La nuova musica salentina: Mazzate pesanti!!!

di Vincenzo Santoro3 marzo 2004

mazzatepesantipMazzate pesanti, il nuovo lavoro discografico di Aramirè – Compagnia di musica salentina, in uscita tro pochi giorni, è caratterizzato da alcuni brani che, pur restando nell’alveo vitale della tradizione musicale salentina, reinterpretata con grande sensibilità e attenzione all’insegnamento degli anziani cantori, propongono testi di esplicita critica politica e sociale, spesso di nuova composizione e di stretta attualità.Di questi pezzi, due appartengono alla tradizione dei “canti di protesta”, La tabbaccara, che descrive le difficili condizioni di vita delle operaie nei “magazzini” del tabacco, e Li mestieri, in cui la vita grama dei contadini, che “fanno la vita de pezzenti”

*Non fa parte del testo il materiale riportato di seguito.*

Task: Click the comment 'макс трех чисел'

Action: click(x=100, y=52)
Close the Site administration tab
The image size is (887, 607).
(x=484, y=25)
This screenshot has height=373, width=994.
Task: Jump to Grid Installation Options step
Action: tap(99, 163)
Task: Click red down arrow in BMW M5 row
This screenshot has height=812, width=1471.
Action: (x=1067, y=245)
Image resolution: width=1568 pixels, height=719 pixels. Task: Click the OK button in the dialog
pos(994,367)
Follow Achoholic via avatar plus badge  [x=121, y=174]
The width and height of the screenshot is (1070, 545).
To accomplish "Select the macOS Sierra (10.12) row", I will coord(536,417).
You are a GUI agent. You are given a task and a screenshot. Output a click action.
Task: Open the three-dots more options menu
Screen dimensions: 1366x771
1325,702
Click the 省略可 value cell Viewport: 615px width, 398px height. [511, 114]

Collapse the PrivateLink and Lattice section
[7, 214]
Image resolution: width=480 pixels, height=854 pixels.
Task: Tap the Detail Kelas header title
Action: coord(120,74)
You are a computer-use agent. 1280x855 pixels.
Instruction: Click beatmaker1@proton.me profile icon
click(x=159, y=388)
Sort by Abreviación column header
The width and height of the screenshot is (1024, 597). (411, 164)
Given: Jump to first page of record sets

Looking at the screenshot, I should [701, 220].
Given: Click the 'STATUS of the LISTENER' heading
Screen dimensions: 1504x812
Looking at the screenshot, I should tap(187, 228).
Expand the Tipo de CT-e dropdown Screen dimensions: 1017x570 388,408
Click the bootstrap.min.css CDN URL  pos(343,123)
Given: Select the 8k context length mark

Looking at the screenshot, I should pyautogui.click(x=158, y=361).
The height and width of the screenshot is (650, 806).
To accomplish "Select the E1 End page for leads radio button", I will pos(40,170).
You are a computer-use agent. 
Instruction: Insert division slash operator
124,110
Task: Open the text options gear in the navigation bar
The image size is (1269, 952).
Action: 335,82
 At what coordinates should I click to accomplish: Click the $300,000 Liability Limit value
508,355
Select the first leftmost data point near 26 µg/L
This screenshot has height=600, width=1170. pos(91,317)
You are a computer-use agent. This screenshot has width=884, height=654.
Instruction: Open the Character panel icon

viene ironicamente paragonata a quella degli altri lavoratori più fortunati.Altri due brani invece sono la rielaborazione parziale di materiali tradizionali, che si riferiscono a situazioni del passato, con dei testi aggiornati agli avvenimenti di oggi. Opillopillopì è un vecchio canto di protesta, composto negli anni settanta (il ritornello: “opillopillopì opillopillopà bisogna pur lottare ma per la libertà”), che trattava delle lotte contadine, del Vietnam, del Cile, a cui sono state aggiunte delle strofe di solidarietà con gli immigrati stranieri di oggi in nome della memoria di un popolo, il nostro, di antica emigrazione (“prima erano italiani costretti ad emigrare, osci su l’arbanesi ca traversane lu mare; de lu Maroccu all’Africa, lu Senegal e la Turchia li poveri caminanu ca cercanu la via”), di feroce critica all’attuale governo (“aggiu giratu lu mundu aggiu visti brutti e boni, ma lu pesciu de tutti ete lu Sirviu Berlusconi”), ai programmi televisivi spazzatura “ca scemuniscenu la gente”, alla straripante attuale retorica della libertà, di cui “se parla e se cuntinua a parlare”, ma della “libertà al padrone si però de licenziare”.

Anche Scusati amici cari parte da un canto tradizionale, ma diventa poi, con delle strofe “nuove”, una critica pungente agli eccessi della moda esotica del Salento “tarantato” da vendere ai turisti, tutto mare, orecchiette e pizzica: “E culle scarpe nove aggiu scire a Santu Paulu, me fingu tarantatu e fazzu sordi comu a nu diavulu / Li ragni e le tarante suntu merce sapurita, lu tarantismu è morto ma lu tarantismu è vita”.

A Tricase no’ sse cantau chiui è invece un brano integralmente di nuova composizione, eseguito nel modo dei canti polivocali “alla stisa”, che ricorda la “rivolta di Tricase” (paese del Capo di Leuca) del 15 maggio 1935, dove una manifestazione di tabacchine venne repressa nel sangue dalla forza pubblica, che uccise cinque manifestanti.

A chiudere degnamente questo viaggio nella memoria e nell’impegno civile, il gruppo Aramirè dedica una “nuova” pizzica – la musica salentina per eccellenza – ad Adriano Sofri, un intellettuale coinvolto in un eclatante caso giudiziario, che sconta con grande dignità in carcere a Pisa una pesante condanna per un crimine di cui con ogni probabilità è stato accusato ingiustamente: “però te trattanu de delinguente, e fore li banditi fannu leggi / le leggi cu controllane l’Italia, li ladri fore e l’innocenti in gabbia”.

Completano il cd altri brani del repertorio tradizionale, in genere poco noti.

Contro la moda smemorata della “pizzicomania” che celebra una musica e un ritmo ma rimuove il vissuto reale e le sofferenze di coloro che quella musica e quel ritmo li hanno creati, Aramirè intende ribadire l’importanza della memoria, e di una musica che sappia conservare uno sguardo vigile e critico sul presente.